The length of "jaa", using len(), yields the expected 3. But len("jää") returns 5!
(I'm told that "jää" means 'ice' in Finnish.)

Indexing into a string is a similarly unrewarding exercise:


        s := "ä"
        l := len(s)
        fmt.Println(l)    // 2
        fmt.Println(s[0]) // 195
        fmt.Println(s[1]) // 164


https://play.golang.org/

The "ä" single character string, seems to be made up of two different integers...?!

If you are mostly interested in strings as a representation of text --- as a sequence of (alphabetic) characters --- you should not use len() this way, or index into a string as above. The reason is that what may look like a string of characters is an array of bytes, in which each byte may or may not correspond to an actual character in your string.

UTF-8 uses a scheme of variable numbers of bytes to represent different parts of the Unicode character tables. The ASCII characters, a-z, 0-9 and a few other, only take one byte to encode, but other characters may take more than one.

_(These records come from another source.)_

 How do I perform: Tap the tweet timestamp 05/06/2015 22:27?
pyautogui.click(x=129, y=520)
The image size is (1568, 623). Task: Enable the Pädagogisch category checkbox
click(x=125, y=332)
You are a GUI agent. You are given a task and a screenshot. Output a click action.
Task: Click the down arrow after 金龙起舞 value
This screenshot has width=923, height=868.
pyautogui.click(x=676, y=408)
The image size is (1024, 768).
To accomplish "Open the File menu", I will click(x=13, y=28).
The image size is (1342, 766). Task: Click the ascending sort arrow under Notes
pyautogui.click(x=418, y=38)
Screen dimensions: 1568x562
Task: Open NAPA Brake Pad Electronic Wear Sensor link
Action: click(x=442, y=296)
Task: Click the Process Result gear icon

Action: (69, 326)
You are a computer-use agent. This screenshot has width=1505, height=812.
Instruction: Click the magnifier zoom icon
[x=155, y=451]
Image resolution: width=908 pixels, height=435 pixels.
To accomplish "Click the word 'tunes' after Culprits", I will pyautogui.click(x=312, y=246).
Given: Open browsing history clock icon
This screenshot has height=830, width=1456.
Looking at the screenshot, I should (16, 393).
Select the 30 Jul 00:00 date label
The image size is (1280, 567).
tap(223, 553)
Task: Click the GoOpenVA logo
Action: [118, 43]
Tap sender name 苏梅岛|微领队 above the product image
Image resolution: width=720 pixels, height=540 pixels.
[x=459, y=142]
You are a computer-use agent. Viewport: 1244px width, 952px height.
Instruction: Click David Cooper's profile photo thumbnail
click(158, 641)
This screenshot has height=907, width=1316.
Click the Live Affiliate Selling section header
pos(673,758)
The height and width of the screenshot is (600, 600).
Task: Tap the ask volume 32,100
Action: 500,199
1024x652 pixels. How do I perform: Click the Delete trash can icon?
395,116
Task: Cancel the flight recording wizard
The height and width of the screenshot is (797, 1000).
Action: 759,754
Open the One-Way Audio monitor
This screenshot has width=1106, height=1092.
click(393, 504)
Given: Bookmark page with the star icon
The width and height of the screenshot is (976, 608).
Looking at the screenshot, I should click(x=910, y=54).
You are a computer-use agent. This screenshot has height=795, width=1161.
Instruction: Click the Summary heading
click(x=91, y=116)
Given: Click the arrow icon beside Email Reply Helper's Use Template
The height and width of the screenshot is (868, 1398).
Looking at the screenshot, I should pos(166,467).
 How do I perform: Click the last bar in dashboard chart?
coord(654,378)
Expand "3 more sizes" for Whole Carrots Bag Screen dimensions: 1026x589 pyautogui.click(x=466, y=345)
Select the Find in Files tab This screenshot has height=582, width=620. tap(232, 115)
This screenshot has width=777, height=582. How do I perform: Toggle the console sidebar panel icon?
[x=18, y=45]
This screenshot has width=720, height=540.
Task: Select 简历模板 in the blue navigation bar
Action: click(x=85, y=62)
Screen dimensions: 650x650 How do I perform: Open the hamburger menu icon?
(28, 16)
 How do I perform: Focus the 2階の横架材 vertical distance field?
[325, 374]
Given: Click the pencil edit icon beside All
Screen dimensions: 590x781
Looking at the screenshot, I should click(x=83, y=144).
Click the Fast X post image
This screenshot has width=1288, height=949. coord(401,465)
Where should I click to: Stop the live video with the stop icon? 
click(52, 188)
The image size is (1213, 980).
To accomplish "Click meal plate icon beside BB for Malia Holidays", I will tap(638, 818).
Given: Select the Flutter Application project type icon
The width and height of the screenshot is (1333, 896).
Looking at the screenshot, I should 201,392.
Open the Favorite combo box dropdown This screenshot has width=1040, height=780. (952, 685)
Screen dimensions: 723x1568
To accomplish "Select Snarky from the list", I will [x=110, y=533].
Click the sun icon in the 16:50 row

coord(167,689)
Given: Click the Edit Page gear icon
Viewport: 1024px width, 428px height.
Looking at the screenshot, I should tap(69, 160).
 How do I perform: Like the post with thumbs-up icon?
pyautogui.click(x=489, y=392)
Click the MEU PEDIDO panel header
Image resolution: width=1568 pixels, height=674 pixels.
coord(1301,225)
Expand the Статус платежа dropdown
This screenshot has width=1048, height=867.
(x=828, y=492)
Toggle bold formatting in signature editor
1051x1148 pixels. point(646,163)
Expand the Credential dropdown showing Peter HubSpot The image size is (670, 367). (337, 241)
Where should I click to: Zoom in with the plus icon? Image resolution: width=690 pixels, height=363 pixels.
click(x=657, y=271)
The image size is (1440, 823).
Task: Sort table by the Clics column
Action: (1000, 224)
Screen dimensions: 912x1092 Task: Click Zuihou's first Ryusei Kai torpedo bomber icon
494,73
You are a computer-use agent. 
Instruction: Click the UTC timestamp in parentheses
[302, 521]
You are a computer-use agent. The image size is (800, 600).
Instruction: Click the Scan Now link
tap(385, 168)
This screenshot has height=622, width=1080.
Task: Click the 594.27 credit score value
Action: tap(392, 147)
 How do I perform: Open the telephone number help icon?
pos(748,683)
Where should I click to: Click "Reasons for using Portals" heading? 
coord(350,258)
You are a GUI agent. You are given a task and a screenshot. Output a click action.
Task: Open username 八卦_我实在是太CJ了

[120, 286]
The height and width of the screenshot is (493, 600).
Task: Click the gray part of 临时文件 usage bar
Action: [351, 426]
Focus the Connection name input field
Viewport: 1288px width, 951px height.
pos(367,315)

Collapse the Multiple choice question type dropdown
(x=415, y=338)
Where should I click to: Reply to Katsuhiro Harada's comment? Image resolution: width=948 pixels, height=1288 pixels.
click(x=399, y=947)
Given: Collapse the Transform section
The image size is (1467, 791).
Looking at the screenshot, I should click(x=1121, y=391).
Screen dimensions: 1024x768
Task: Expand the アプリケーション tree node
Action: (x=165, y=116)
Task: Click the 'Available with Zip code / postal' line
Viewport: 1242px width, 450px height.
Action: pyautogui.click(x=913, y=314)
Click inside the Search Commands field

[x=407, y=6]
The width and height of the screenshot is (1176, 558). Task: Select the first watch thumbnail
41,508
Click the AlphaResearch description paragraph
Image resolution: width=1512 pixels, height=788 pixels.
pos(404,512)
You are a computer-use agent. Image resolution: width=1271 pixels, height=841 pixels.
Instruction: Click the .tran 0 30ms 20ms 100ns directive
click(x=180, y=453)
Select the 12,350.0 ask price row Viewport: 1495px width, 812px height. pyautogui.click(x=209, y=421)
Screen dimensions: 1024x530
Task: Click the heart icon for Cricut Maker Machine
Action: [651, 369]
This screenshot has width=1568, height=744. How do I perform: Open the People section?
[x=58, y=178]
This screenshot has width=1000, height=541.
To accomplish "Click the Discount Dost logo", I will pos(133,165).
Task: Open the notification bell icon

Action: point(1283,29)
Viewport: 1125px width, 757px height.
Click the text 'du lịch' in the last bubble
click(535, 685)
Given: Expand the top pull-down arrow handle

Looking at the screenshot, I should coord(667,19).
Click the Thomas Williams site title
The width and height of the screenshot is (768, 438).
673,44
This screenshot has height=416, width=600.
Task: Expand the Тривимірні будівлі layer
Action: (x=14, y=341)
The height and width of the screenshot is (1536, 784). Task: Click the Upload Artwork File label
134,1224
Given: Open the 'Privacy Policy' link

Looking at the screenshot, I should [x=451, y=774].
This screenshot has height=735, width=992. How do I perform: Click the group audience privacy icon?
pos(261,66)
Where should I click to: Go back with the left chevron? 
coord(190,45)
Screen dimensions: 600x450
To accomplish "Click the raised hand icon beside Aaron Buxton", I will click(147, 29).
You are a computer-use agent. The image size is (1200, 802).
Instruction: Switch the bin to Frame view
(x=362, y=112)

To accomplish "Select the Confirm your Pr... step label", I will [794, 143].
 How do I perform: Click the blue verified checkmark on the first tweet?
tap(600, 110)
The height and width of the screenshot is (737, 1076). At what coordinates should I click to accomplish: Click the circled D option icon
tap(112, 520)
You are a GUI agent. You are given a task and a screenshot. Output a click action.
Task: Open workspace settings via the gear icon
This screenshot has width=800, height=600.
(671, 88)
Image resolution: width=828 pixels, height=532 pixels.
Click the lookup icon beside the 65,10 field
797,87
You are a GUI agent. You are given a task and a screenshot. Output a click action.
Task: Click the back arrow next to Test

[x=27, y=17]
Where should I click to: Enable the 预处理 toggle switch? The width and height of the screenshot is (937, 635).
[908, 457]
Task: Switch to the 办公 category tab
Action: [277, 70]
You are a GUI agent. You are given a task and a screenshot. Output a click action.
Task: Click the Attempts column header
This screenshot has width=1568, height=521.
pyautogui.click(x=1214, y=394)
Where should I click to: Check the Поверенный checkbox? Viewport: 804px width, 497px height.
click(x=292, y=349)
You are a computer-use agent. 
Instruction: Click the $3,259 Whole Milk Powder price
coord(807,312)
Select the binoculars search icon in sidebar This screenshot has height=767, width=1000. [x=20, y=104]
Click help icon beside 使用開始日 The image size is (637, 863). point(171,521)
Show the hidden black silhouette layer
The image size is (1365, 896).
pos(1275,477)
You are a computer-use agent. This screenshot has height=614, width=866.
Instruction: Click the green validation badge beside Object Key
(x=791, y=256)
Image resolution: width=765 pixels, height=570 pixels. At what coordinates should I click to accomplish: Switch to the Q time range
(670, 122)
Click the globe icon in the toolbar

(UTF-8 handles this in some clever way, so that only the first few bits have to be inspected, to figure out how many bytes a character is made up of. I think.)

Strings as runes (no, not the old Norse kind)

However, if you loop over a string using Go's built in range function, you will get the characters of the string, one by one. Or rather, the unique Unicode code point for each character. The snippet below loops over a string, and prints the indices and characters one by one. You can use the %c Printf formatting to turn a Unicode code point into an actual character:

        s := "jää"
        for i, r := range s {
          fmt.Printf("%d %c\n", i, r)
        }

// Prints:
// 0 j
// 1 ä
// 3 ä

https://play.golang.org/

Notice how the indices of the range loop above skips a number (from 1 to 3), since the "ä" character (rune) is made up of two bytes.

The range loop turns the string into a sequence of runes. A Go "rune" should not be confused with old Scandinavian runes (ᚠᚢᚦᚬᚱᚴ, ...), but that could have been fun. A rune in Go is merely a data type that holds an integer. This integer represents a character, a Unicode code point.

        var r rune
        r = 78
        fmt.Printf("%c\n", r)  // Prints N

https://play.golang.org/

Notice that since a rune is just an integer, you can assign an illegal value, not representing an actual Unicode character, to it: for example r = -765.
Once in a string, an invalid code point will somehow turn into the  character ('\ufffd').

Counting characters in strings

There are different ways to count the characters (runes) of strings. One way is to convert a string into a sequence of runes:


        s := "Motörhead play Björk"
        r := []rune(s)

        fmt.Println(len(s)) // 22 (Bleh!)
        fmt.Println(len(r)) // 20 (Yay!)

https://play.golang.org/


Another way to count characters is to import "unicode/utf8" and call utf8.RuneCountInString:

        utf8.RuneCountInString("Motörhead play Björk") // 20


(You can also loop over a string using "range", as above, and count the characters one by one.)


Runes to string

You can convert a sequence of runes back into a string using string(runes):

       string([]rune{66, 106, 246, 114, 107}) // "Björk"